## Supplied data:
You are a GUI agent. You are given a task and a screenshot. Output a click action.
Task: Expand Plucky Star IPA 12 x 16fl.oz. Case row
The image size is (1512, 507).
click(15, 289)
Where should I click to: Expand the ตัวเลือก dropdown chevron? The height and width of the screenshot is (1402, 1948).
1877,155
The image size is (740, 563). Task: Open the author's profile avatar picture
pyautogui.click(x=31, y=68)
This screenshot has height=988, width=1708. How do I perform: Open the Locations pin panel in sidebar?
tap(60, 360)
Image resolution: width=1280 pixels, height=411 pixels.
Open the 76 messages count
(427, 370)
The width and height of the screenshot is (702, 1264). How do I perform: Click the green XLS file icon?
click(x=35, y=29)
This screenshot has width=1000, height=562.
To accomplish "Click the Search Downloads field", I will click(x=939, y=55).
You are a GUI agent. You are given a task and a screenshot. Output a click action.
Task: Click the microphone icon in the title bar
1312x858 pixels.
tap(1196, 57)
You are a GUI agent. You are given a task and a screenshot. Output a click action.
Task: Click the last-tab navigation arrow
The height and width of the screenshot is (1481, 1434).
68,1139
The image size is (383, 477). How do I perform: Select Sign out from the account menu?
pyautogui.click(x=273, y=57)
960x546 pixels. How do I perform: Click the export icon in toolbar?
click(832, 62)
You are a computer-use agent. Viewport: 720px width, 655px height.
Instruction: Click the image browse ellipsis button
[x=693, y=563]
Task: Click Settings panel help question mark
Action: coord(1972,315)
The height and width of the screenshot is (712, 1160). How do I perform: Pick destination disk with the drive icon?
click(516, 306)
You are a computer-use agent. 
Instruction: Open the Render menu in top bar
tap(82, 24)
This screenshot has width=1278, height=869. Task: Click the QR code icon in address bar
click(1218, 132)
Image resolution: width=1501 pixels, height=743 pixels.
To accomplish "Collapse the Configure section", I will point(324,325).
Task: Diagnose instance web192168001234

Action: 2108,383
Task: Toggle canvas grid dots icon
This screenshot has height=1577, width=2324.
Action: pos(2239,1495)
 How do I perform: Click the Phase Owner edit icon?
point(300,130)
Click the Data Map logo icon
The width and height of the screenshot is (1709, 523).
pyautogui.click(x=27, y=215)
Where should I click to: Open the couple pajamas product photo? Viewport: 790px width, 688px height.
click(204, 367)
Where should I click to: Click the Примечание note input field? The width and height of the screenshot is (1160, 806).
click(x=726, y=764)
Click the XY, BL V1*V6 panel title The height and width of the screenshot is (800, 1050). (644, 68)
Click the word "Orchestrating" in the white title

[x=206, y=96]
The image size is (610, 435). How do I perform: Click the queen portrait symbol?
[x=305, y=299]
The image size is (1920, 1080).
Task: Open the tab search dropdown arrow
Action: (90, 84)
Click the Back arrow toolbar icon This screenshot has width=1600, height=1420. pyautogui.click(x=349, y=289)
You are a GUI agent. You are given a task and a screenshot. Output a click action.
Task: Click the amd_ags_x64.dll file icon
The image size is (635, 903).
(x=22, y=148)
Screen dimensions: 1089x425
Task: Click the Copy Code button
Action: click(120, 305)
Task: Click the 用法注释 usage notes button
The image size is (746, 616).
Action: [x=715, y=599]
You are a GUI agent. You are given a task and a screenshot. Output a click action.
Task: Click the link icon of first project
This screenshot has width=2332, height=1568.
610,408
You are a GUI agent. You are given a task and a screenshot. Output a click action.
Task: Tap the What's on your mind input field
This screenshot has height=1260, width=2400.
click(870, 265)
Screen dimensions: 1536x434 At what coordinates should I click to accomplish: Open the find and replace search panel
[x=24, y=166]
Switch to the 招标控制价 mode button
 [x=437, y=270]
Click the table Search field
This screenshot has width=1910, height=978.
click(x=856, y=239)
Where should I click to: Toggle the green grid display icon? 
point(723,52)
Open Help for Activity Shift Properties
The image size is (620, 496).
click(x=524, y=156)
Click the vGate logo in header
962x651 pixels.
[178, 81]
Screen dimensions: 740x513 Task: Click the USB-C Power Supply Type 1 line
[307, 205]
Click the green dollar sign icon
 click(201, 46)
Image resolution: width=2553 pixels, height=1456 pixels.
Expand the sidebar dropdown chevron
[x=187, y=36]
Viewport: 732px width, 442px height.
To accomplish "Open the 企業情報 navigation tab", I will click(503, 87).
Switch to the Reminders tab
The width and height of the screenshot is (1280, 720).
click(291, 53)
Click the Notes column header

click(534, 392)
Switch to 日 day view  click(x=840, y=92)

## What is being asked:
Lay out every line of the items above as a Markdown table with the columns "Row" and "Line", numbering each row and leaving out blank lines.

## Exercise answer:
| Row | Line |
|---|---|
| 1 | You are a GUI agent. You are given a task and a screenshot. Output a click action. |
| 2 | Task: Expand Plucky Star IPA 12 x 16fl.oz. Case row |
| 3 | The image size is (1512, 507). |
| 4 | click(15, 289) |
| 5 | Where should I click to: Expand the ตัวเลือก dropdown chevron? The height and width of the screenshot is (1402, 1948). |
| 6 | 1877,155 |
| 7 | The image size is (740, 563). Task: Open the author's profile avatar picture |
| 8 | pyautogui.click(x=31, y=68) |
| 9 | This screenshot has height=988, width=1708. How do I perform: Open the Locations pin panel in sidebar? |
| 10 | tap(60, 360) |
| 11 | Image resolution: width=1280 pixels, height=411 pixels. |
| 12 | Open the 76 messages count |
| 13 | (427, 370) |
| 14 | The width and height of the screenshot is (702, 1264). How do I perform: Click the green XLS file icon? |
| 15 | click(x=35, y=29) |
| 16 | This screenshot has width=1000, height=562. |
| 17 | To accomplish "Click the Search Downloads field", I will click(x=939, y=55). |
| 18 | You are a GUI agent. You are given a task and a screenshot. Output a click action. |
| 19 | Task: Click the microphone icon in the title bar |
| 20 | 1312x858 pixels. |
| 21 | tap(1196, 57) |
| 22 | You are a GUI agent. You are given a task and a screenshot. Output a click action. |
| 23 | Task: Click the last-tab navigation arrow |
| 24 | The height and width of the screenshot is (1481, 1434). |
| 25 | 68,1139 |
| 26 | The image size is (383, 477). How do I perform: Select Sign out from the account menu? |
| 27 | pyautogui.click(x=273, y=57) |
| 28 | 960x546 pixels. How do I perform: Click the export icon in toolbar? |
| 29 | click(832, 62) |
| 30 | You are a computer-use agent. Viewport: 720px width, 655px height. |
| 31 | Instruction: Click the image browse ellipsis button |
| 32 | [x=693, y=563] |
| 33 | Task: Click Settings panel help question mark |
| 34 | Action: coord(1972,315) |
| 35 | The height and width of the screenshot is (712, 1160). How do I perform: Pick destination disk with the drive icon? |
| 36 | click(516, 306) |
| 37 | You are a computer-use agent.  |
| 38 | Instruction: Open the Render menu in top bar |
| 39 | tap(82, 24) |
| 40 | This screenshot has width=1278, height=869. Task: Click the QR code icon in address bar |
| 41 | click(1218, 132) |
| 42 | Image resolution: width=1501 pixels, height=743 pixels. |
| 43 | To accomplish "Collapse the Configure section", I will point(324,325). |
| 44 | Task: Diagnose instance web192168001234 |
| 45 | Action: 2108,383 |
| 46 | Task: Toggle canvas grid dots icon |
| 47 | This screenshot has height=1577, width=2324. |
| 48 | Action: pos(2239,1495) |
| 49 |  How do I perform: Click the Phase Owner edit icon? |
| 50 | point(300,130) |
| 51 | Click the Data Map logo icon |
| 52 | The width and height of the screenshot is (1709, 523). |
| 53 | pyautogui.click(x=27, y=215) |
| 54 | Where should I click to: Open the couple pajamas product photo? Viewport: 790px width, 688px height. |
| 55 | click(204, 367) |
| 56 | Where should I click to: Click the Примечание note input field? The width and height of the screenshot is (1160, 806). |
| 57 | click(x=726, y=764) |
| 58 | Click the XY, BL V1*V6 panel title The height and width of the screenshot is (800, 1050). (644, 68) |
| 59 | Click the word "Orchestrating" in the white title |
| 60 | [x=206, y=96] |
| 61 | The image size is (610, 435). How do I perform: Click the queen portrait symbol? |
| 62 | [x=305, y=299] |
| 63 | The image size is (1920, 1080). |
| 64 | Task: Open the tab search dropdown arrow |
| 65 | Action: (90, 84) |
| 66 | Click the Back arrow toolbar icon This screenshot has width=1600, height=1420. pyautogui.click(x=349, y=289) |
| 67 | You are a GUI agent. You are given a task and a screenshot. Output a click action. |
| 68 | Task: Click the amd_ags_x64.dll file icon |
| 69 | The image size is (635, 903). |
| 70 | (x=22, y=148) |
| 71 | Screen dimensions: 1089x425 |
| 72 | Task: Click the Copy Code button |
| 73 | Action: click(120, 305) |
| 74 | Task: Click the 用法注释 usage notes button |
| 75 | The image size is (746, 616). |
| 76 | Action: [x=715, y=599] |
| 77 | You are a GUI agent. You are given a task and a screenshot. Output a click action. |
| 78 | Task: Click the link icon of first project |
| 79 | This screenshot has width=2332, height=1568. |
| 80 | 610,408 |
| 81 | You are a GUI agent. You are given a task and a screenshot. Output a click action. |
| 82 | Task: Tap the What's on your mind input field |
| 83 | This screenshot has height=1260, width=2400. |
| 84 | click(870, 265) |
| 85 | Screen dimensions: 1536x434 At what coordinates should I click to accomplish: Open the find and replace search panel |
| 86 | [x=24, y=166] |
| 87 | Switch to the 招标控制价 mode button |
| 88 |  [x=437, y=270] |
| 89 | Click the table Search field |
| 90 | This screenshot has width=1910, height=978. |
| 91 | click(x=856, y=239) |
| 92 | Where should I click to: Toggle the green grid display icon?  |
| 93 | point(723,52) |
| 94 | Open Help for Activity Shift Properties |
| 95 | The image size is (620, 496). |
| 96 | click(x=524, y=156) |
| 97 | Click the vGate logo in header |
| 98 | 962x651 pixels. |
| 99 | [178, 81] |
| 100 | Screen dimensions: 740x513 Task: Click the USB-C Power Supply Type 1 line |
| 101 | [307, 205] |
| 102 | Click the green dollar sign icon |
| 103 |  click(201, 46) |
| 104 | Image resolution: width=2553 pixels, height=1456 pixels. |
| 105 | Expand the sidebar dropdown chevron |
| 106 | [x=187, y=36] |
| 107 | Viewport: 732px width, 442px height. |
| 108 | To accomplish "Open the 企業情報 navigation tab", I will click(503, 87). |
| 109 | Switch to the Reminders tab |
| 110 | The width and height of the screenshot is (1280, 720). |
| 111 | click(291, 53) |
| 112 | Click the Notes column header |
| 113 | click(534, 392) |
| 114 | Switch to 日 day view  click(x=840, y=92) |